[Stored records]
▬▬▬▬▬▬▬▬▬▬

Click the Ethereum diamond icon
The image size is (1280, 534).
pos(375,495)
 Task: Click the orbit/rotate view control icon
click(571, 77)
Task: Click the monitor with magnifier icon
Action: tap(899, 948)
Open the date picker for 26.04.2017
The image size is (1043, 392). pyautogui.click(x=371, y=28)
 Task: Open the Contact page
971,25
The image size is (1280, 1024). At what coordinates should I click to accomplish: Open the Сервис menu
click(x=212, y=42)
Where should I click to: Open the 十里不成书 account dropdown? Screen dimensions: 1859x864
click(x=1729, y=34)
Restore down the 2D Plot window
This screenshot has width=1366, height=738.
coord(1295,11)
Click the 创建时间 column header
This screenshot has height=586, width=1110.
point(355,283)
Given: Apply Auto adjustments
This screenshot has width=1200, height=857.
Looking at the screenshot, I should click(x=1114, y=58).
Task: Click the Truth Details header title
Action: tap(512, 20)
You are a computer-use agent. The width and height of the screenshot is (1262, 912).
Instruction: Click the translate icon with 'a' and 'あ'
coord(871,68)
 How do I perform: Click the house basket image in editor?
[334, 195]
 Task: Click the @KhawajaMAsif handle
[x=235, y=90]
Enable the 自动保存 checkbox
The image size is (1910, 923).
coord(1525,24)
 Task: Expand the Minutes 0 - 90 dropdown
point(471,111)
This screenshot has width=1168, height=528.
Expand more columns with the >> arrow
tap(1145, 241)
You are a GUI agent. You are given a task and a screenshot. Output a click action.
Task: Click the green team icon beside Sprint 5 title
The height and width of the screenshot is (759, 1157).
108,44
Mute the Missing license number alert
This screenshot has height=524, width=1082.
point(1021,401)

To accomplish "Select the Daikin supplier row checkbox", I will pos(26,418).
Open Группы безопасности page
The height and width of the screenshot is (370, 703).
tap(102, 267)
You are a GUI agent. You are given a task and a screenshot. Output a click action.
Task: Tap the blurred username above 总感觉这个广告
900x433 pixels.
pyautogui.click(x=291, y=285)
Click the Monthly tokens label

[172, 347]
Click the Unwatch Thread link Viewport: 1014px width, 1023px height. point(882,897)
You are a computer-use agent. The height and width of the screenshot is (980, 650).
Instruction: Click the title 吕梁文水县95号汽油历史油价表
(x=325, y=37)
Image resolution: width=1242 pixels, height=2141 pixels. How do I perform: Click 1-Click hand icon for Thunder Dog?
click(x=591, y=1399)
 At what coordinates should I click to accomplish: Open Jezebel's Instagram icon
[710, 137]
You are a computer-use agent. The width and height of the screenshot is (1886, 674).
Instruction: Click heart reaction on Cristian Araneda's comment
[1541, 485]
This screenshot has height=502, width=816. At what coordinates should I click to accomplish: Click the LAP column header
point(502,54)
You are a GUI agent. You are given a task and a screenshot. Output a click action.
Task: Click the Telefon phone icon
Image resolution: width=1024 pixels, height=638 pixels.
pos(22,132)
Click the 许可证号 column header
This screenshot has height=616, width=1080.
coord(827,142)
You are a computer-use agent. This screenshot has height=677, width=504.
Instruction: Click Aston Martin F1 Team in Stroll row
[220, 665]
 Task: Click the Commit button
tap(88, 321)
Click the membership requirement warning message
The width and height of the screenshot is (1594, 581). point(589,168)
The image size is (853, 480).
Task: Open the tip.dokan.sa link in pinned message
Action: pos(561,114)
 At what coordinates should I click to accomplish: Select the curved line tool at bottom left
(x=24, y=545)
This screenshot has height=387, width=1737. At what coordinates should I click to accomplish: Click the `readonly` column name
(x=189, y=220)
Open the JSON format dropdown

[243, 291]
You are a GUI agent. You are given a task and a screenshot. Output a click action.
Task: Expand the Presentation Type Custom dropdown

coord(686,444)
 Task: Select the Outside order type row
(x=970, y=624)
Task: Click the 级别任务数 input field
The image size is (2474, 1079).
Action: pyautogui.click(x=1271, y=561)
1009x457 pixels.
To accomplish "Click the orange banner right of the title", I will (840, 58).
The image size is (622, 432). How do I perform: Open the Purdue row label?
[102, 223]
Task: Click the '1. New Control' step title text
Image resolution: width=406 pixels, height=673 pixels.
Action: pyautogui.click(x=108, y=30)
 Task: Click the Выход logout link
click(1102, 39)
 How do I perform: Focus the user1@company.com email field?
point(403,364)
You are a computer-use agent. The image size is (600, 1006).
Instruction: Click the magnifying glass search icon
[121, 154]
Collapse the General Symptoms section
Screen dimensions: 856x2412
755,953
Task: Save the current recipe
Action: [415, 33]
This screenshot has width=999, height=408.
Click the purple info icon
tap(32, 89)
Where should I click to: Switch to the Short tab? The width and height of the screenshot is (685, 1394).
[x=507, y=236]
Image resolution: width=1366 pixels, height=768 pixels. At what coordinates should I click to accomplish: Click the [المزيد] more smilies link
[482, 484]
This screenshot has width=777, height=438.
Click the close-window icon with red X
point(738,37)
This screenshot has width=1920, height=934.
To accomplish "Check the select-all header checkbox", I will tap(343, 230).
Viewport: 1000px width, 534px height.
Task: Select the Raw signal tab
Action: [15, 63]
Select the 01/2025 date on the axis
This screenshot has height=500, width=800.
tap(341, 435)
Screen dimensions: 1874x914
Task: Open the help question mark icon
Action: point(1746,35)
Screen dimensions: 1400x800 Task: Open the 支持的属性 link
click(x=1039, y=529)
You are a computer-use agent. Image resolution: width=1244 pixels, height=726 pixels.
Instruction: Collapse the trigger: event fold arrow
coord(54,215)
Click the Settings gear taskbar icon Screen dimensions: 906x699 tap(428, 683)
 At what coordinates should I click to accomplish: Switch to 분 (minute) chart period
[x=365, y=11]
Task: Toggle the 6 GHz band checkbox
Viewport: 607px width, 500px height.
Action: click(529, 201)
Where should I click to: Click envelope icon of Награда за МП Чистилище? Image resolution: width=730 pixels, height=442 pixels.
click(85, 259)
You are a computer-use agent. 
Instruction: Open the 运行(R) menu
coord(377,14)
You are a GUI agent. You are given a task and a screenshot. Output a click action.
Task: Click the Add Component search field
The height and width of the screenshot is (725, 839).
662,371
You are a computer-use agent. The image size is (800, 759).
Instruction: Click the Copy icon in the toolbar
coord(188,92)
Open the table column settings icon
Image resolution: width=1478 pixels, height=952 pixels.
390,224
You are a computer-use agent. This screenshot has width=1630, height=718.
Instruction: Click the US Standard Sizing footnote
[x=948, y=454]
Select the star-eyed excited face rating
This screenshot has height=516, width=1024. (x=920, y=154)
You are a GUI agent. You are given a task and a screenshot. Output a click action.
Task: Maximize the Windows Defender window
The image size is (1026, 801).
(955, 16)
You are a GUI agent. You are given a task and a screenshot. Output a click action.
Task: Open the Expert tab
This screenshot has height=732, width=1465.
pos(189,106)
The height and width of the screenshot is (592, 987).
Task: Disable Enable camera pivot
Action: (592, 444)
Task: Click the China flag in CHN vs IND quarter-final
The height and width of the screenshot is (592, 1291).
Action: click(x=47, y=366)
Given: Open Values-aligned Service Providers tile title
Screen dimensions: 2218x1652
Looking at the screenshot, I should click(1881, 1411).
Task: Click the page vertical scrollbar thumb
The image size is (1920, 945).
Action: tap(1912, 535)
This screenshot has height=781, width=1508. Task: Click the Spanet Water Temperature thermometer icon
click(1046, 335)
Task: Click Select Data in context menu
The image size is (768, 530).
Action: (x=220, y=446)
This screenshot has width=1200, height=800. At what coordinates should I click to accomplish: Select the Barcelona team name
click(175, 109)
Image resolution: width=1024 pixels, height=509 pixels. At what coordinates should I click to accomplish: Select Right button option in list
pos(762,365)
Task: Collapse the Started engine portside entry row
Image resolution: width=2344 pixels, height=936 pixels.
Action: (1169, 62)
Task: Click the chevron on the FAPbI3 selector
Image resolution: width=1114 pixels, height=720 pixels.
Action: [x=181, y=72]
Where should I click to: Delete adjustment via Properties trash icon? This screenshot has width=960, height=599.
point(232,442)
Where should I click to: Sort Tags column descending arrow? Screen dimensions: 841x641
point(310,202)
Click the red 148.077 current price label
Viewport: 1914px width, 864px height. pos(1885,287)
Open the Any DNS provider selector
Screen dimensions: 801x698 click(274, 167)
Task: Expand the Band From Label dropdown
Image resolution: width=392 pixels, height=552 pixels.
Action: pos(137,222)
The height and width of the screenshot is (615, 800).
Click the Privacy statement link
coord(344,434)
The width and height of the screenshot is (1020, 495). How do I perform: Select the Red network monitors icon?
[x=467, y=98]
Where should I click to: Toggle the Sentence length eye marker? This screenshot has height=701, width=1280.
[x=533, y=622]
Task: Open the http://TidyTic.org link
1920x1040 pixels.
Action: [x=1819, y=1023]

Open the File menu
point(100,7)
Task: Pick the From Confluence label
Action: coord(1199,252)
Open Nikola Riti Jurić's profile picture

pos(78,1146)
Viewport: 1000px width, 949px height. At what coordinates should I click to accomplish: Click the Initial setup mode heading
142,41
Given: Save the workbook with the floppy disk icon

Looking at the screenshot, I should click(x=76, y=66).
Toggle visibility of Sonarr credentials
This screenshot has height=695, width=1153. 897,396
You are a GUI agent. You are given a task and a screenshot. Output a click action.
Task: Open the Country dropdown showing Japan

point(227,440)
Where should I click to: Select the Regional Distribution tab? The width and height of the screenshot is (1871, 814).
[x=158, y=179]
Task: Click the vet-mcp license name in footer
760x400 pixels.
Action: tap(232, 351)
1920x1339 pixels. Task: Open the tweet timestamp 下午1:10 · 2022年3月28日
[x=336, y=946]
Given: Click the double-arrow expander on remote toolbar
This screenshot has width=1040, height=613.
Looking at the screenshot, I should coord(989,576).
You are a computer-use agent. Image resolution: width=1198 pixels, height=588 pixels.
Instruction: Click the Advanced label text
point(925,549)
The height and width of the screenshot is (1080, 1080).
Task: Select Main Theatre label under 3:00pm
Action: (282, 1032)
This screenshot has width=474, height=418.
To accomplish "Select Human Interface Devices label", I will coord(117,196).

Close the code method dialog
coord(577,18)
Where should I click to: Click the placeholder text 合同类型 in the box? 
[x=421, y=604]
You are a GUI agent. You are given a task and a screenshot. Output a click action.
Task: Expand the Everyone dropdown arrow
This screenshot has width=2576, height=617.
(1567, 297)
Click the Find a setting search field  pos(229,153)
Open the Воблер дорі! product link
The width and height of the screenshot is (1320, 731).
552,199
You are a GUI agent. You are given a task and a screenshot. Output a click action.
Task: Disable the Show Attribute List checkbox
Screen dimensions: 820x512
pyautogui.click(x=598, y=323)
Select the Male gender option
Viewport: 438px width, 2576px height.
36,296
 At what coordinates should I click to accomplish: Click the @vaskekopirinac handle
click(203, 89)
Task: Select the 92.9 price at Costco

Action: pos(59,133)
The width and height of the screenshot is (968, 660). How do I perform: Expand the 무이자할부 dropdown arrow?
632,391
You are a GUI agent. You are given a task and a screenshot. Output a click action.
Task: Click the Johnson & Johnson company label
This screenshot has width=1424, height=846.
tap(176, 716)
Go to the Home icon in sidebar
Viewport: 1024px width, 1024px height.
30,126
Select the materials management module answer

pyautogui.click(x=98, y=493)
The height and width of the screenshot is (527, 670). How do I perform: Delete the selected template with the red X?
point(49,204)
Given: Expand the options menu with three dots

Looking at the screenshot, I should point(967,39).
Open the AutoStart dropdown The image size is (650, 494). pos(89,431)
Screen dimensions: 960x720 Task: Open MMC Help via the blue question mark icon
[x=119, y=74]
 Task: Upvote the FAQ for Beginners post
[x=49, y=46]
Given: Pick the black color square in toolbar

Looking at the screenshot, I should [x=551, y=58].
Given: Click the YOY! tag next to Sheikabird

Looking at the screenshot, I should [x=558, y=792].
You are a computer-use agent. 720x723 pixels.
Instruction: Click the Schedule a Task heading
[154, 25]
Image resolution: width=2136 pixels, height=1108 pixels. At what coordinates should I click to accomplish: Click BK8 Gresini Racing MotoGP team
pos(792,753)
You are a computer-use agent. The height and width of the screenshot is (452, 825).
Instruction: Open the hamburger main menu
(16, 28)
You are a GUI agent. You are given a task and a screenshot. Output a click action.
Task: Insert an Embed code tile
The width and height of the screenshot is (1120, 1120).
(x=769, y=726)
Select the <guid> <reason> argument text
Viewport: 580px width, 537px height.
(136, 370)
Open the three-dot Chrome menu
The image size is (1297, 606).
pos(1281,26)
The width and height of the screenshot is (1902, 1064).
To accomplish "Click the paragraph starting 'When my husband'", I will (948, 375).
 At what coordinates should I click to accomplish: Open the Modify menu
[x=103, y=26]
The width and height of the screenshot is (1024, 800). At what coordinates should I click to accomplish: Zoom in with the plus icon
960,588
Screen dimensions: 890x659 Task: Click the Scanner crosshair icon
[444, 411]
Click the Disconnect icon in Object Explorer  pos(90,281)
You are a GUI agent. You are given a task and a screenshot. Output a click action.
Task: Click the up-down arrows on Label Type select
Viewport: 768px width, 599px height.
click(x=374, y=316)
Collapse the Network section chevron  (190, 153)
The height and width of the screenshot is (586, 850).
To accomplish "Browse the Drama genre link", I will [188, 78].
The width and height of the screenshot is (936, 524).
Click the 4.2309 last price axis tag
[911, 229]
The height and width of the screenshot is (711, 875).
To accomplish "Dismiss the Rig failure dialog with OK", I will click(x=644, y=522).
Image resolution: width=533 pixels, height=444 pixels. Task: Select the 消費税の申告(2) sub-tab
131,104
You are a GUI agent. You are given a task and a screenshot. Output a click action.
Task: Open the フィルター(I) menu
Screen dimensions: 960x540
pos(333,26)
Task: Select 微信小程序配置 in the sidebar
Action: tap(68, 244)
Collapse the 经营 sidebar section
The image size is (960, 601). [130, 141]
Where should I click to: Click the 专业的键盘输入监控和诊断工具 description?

▬▬▬▬▬▬▬▬▬▬

Task objective: State how many lines of the entries include the string "tile", with nothing besides the number.

Your solution: 2